The most excellent Bunnie has blogged on MAKE about his Open Source laptop project:
Building an Open Source Laptop | MAKE
About a year and a half ago, I engaged on an admittedly quixotic project to build my own laptop. By I, I mean we, namely Sean “xobs” Cross and me,bunnie [...] Before this project, I had never designed with Gigabit Ethernet (RGMII), SATA, PCI-express, DDR3, gas gauges, eDP, or even a power converter capable of handling 35 watts [...] Building my own laptop would be a great way for me to stretch my legs a bit without the cost and schedule constraints normally associated with commercial projects.

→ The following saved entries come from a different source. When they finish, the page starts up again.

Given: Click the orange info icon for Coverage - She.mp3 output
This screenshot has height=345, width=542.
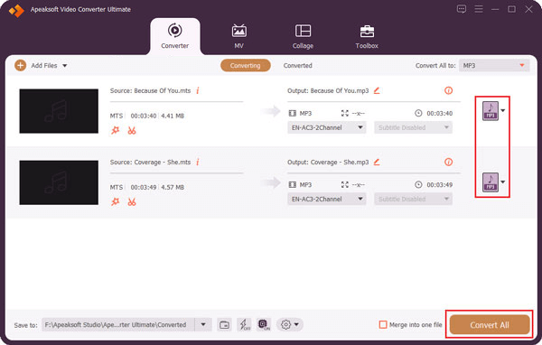Looking at the screenshot, I should click(448, 162).
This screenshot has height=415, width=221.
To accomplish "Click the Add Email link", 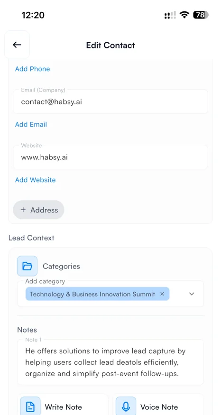I will [x=31, y=124].
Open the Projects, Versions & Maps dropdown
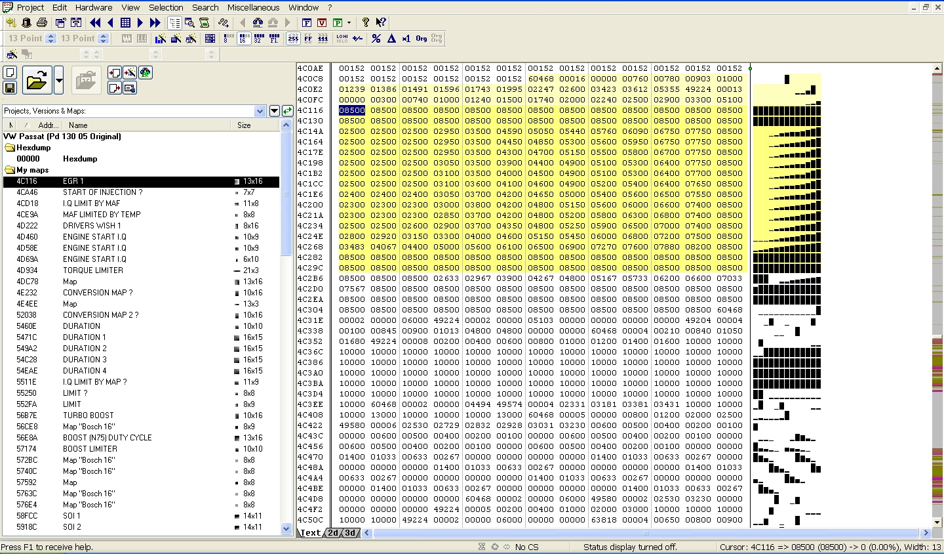Viewport: 944px width, 554px height. (x=260, y=111)
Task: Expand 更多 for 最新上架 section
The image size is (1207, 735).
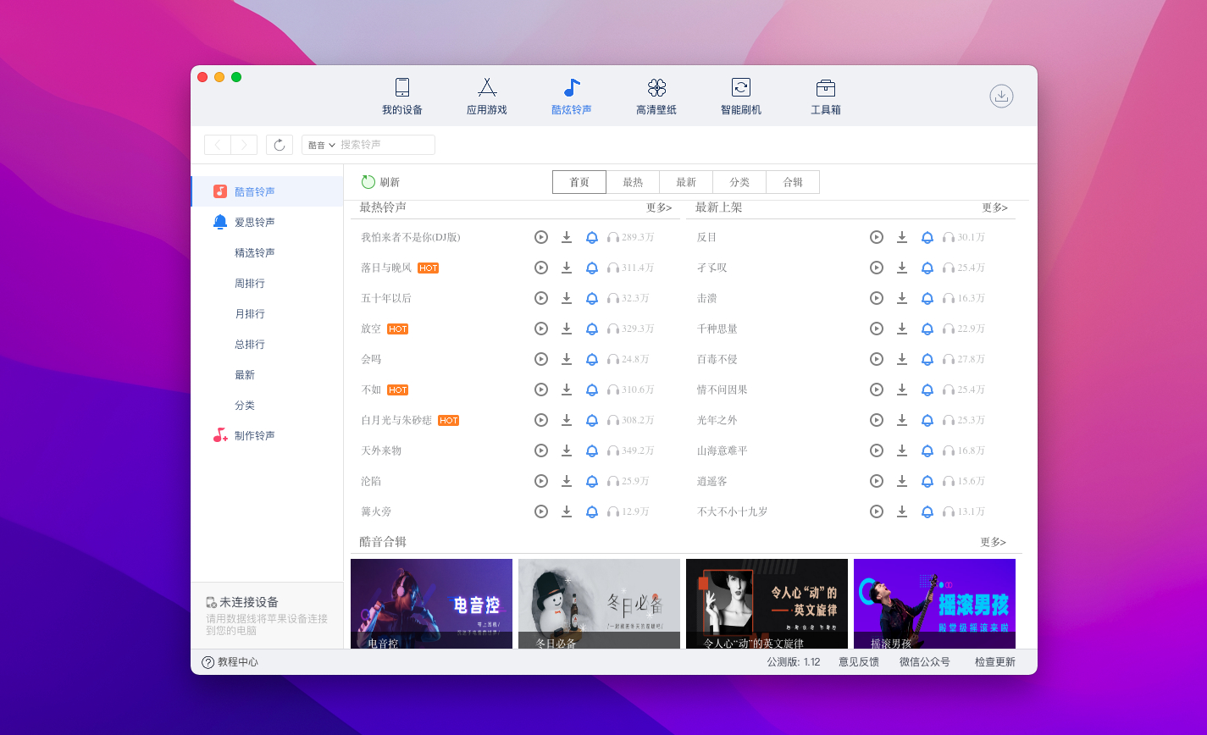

The final bit of motivation is my passion for open hardware. I’m a big fan of opening up the blueprints for the hardware you run – if you can’t hack it, you don’t own it.
Here's the design files:
Novena Main Page - Studio Kousagi Wiki
and I'm sure it will excite some here that it also has a FPGA:
The machine must be useful as a hardware hacking platform. This drives the rather unique inclusion of an FPGA into the mainboard.
from the wiki page above:
Spartan-6 CSG324-packaged FPGA — has several interfaces to the CPU, including a 2Gbit/s (peak) RAM-like bus — for your bitcoin mining needs. Or whatever else you might want to toss in an FPGA.
It was also interesting to learn from Bunnie's blog post why he choose the Freescale i.MX6 quad core processor:
Freescale is the only SoC vendor in this performance class where you can simply go to their website, click a link, and download a mostly complete 6,000-page programming manual. It’s a ballsy move on their part and I commend them for the effort.